Digital is having a huge impact on how researchers work and the skills they need, from data analytics to data management. Tony Hey, chief data scientist of the Science and Technology Facilities Council and former vice-president of Microsoft Research, explains the challenges facing data intensive scientific discovery, from data curation to preservation, and the need for a UK e-infrastructure strategy.
At Digifest you're going to be talking about data intensive scientific discovery, something you call the Fourth Paradigm. What is that?
"Almost every field in science is now being overwhelmed by the amount of data it is creating. We've gone from having very little data to having more than we can cope with.
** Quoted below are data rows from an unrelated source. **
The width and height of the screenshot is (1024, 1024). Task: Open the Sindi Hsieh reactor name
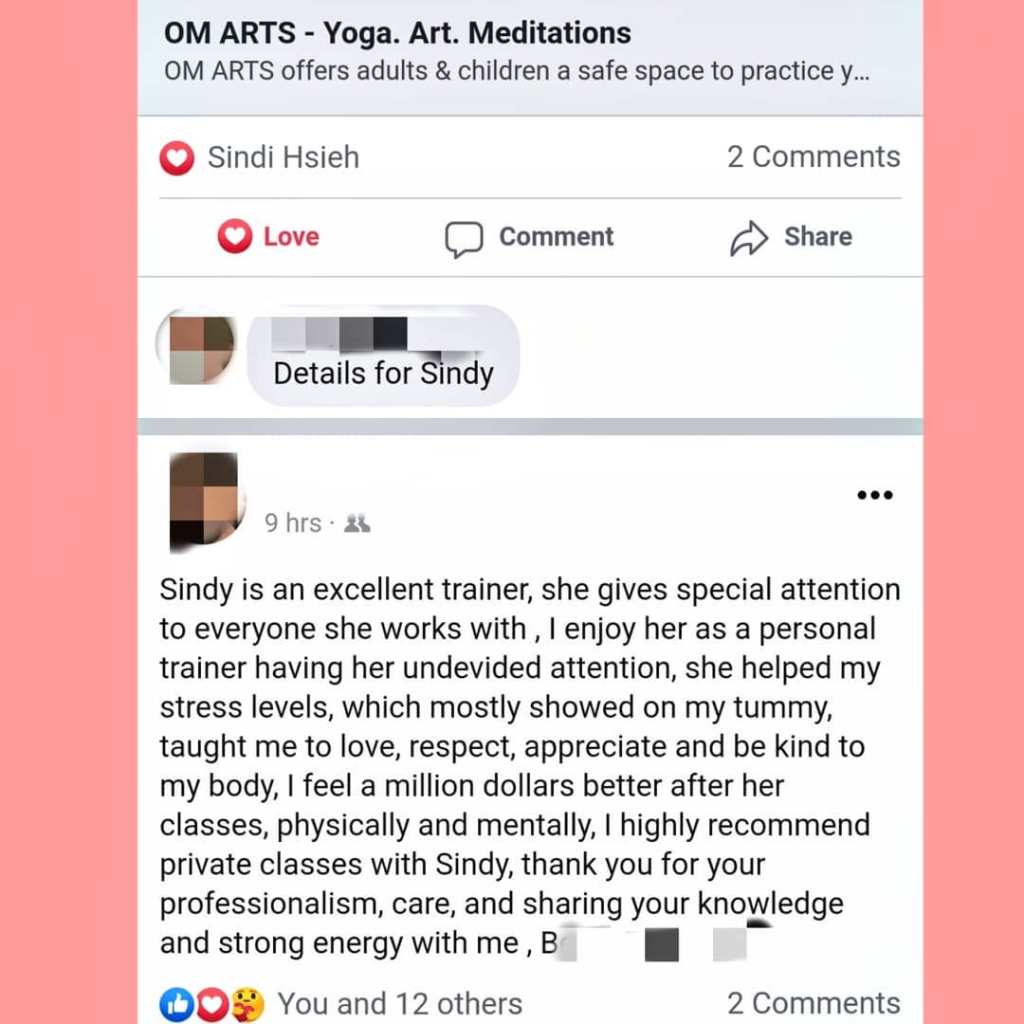(283, 157)

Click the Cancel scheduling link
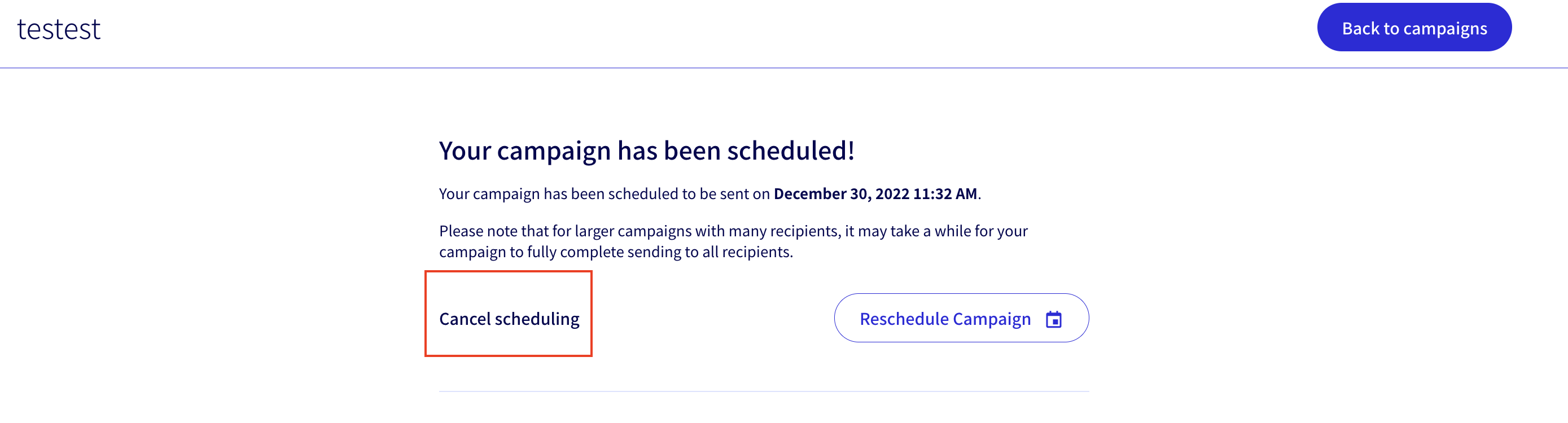(x=509, y=319)
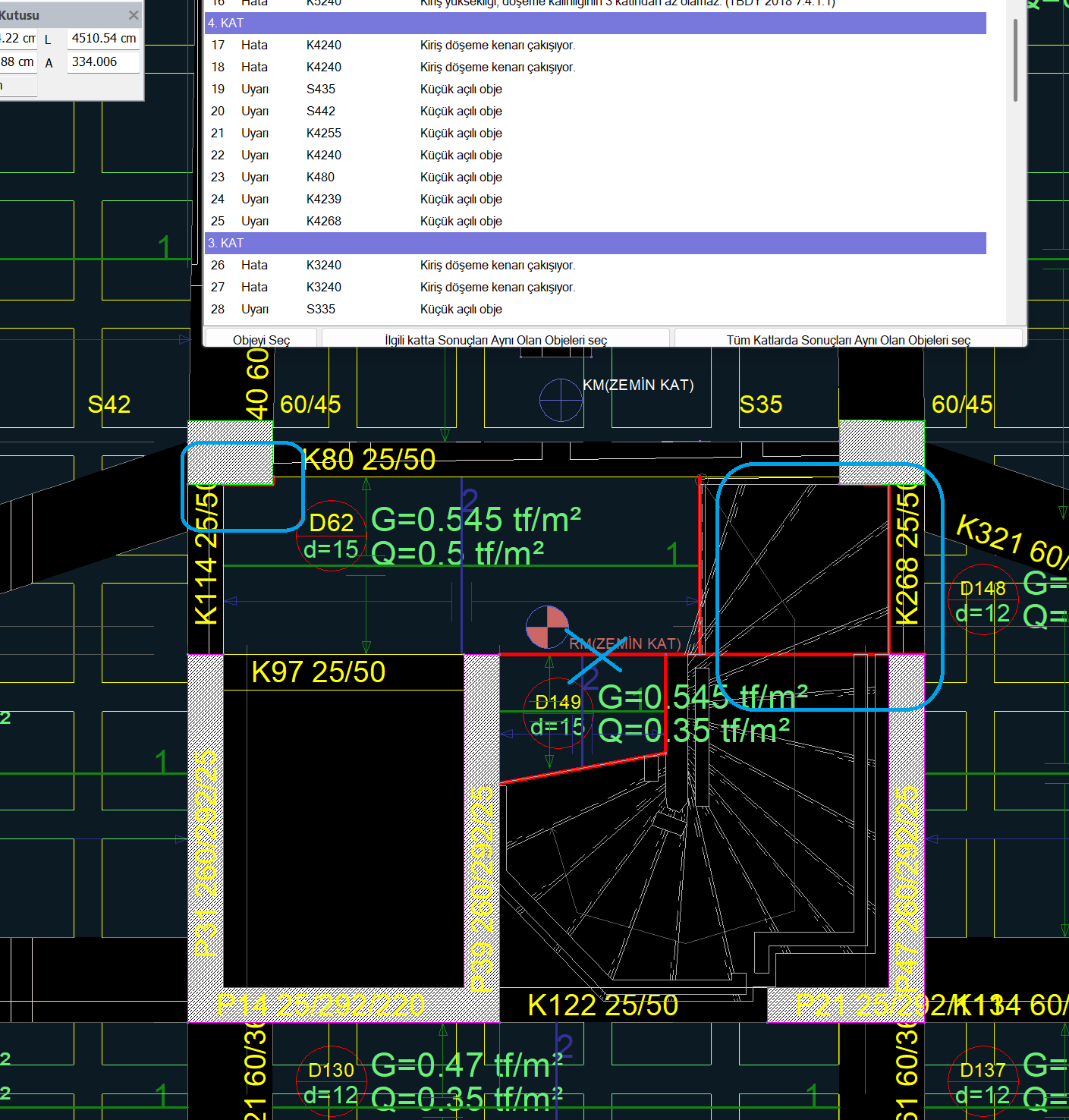The height and width of the screenshot is (1120, 1069).
Task: Click the blue X mark on drawing
Action: click(x=595, y=652)
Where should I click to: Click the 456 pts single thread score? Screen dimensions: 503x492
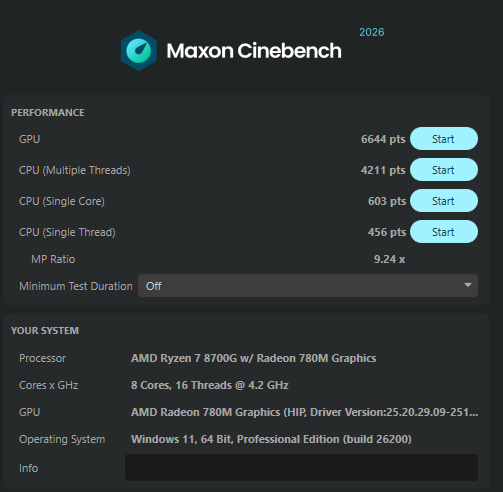coord(387,232)
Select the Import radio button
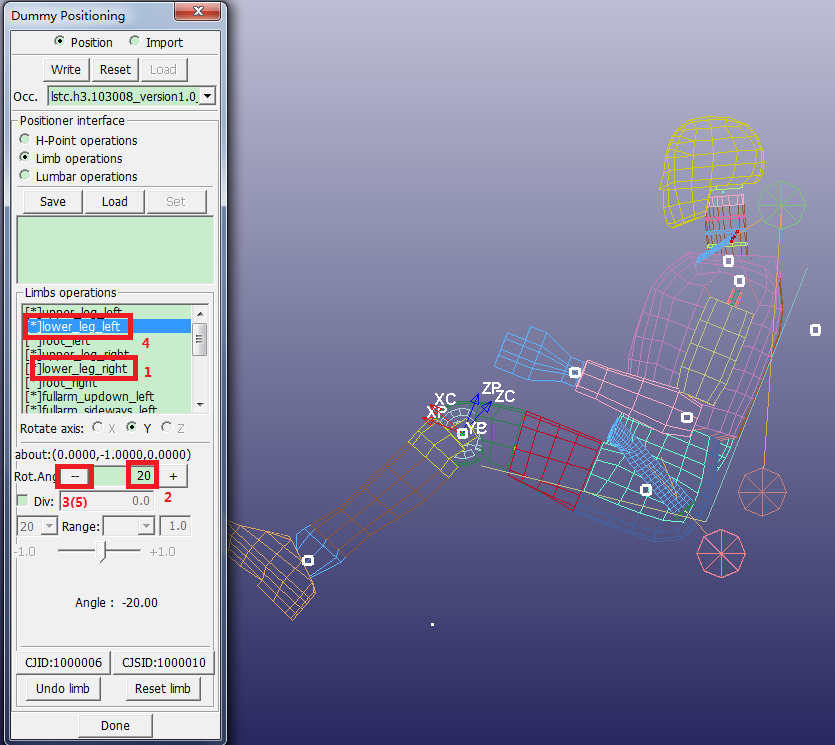Image resolution: width=835 pixels, height=745 pixels. pyautogui.click(x=135, y=42)
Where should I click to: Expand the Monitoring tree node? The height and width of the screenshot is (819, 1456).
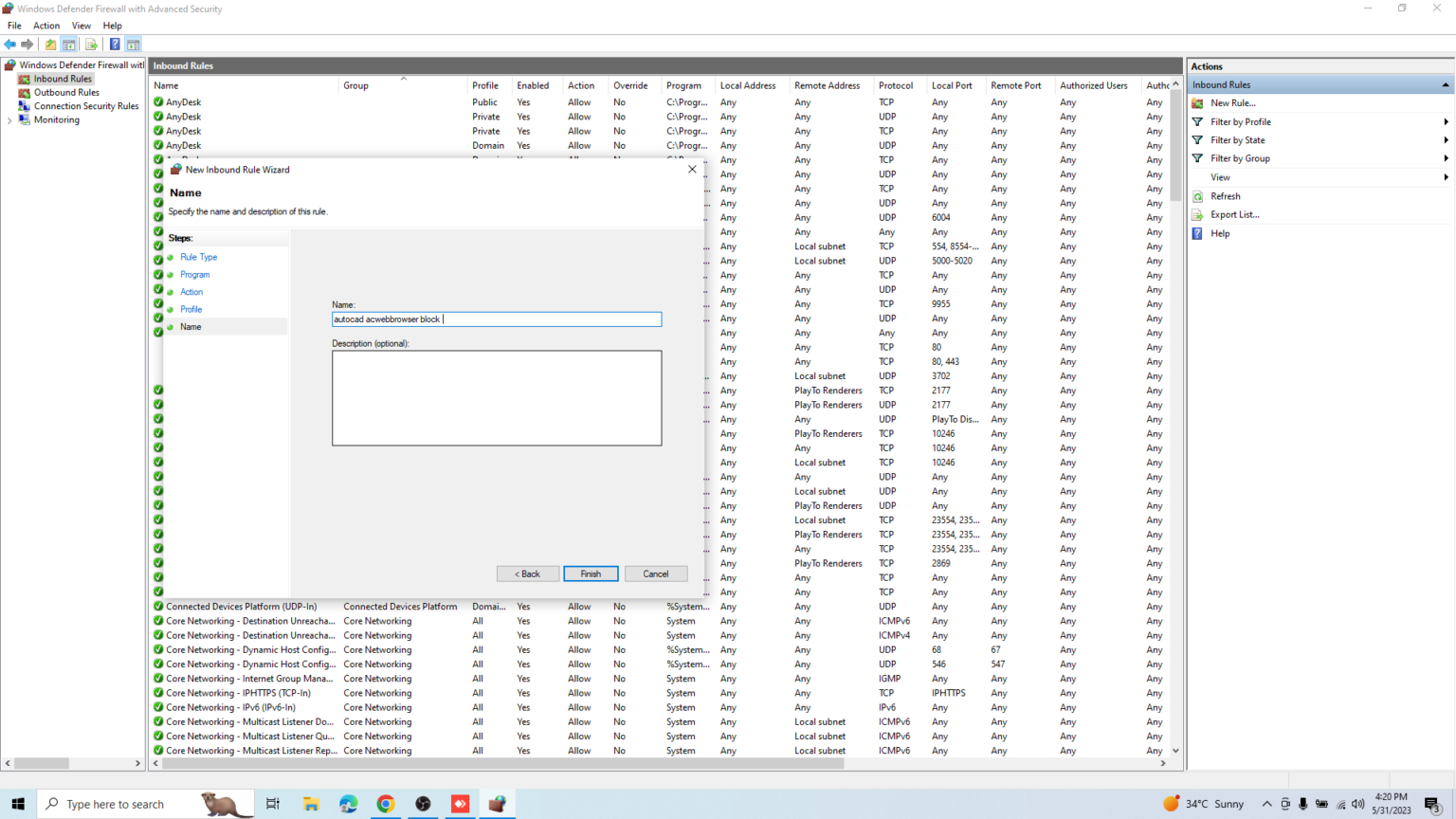click(9, 120)
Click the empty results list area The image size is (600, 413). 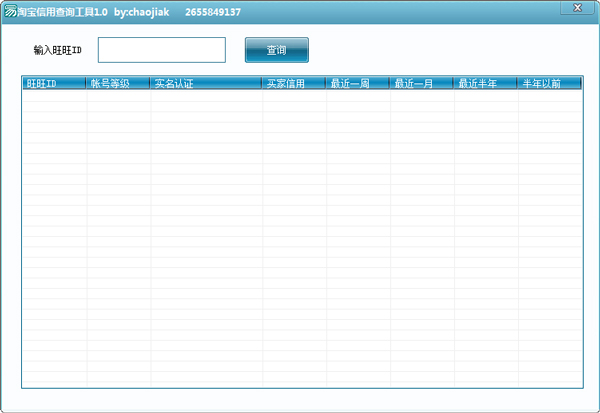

Take the environment, for example. The National Science Foundation in the US is funding an exciting project called the Ocean Observatory Initiative. So they’re putting a fibre optic cable on the seabed on the Juan de Fuca tectonic plate just off Seattle. Now, instead of sending out a ship with post-doc researchers that'll return after a few weeks with some data on a USB stick which they take back to their lab, the researchers will now have data streaming in, 24 hours a day, 365 days a year. Seattle is in an earthquake zone and at risk of a really big earthquake about every 200 years. So it seems like a good idea to be able to monitor the sea bed in real-time!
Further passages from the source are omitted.